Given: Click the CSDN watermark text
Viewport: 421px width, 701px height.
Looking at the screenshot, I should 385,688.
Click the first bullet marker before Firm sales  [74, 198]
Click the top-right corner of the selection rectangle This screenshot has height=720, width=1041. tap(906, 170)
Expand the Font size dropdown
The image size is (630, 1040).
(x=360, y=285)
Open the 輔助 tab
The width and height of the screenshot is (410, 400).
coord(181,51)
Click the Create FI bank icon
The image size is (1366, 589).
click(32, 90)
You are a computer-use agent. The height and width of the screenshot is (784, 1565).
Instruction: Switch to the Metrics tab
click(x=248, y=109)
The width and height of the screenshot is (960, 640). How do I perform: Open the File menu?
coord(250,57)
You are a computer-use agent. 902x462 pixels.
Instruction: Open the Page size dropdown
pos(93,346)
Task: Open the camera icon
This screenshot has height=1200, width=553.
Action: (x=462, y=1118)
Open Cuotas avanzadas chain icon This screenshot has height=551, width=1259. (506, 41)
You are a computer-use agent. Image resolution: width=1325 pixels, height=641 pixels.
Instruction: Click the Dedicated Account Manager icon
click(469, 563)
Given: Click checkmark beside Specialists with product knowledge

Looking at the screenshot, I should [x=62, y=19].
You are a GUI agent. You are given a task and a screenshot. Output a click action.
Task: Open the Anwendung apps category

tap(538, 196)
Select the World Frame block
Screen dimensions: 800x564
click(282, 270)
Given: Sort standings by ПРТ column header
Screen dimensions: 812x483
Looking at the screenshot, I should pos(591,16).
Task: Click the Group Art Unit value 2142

_Requirement_
Copy every line of the data that holds the string "computer".

_Output for this exercise_
You are a computer-use agent. The height and width of the screenshot is (784, 1565).
You are a computer-use agent. 902x462 pixels.
You are a computer-use agent. Image resolution: width=1325 pixels, height=641 pixels.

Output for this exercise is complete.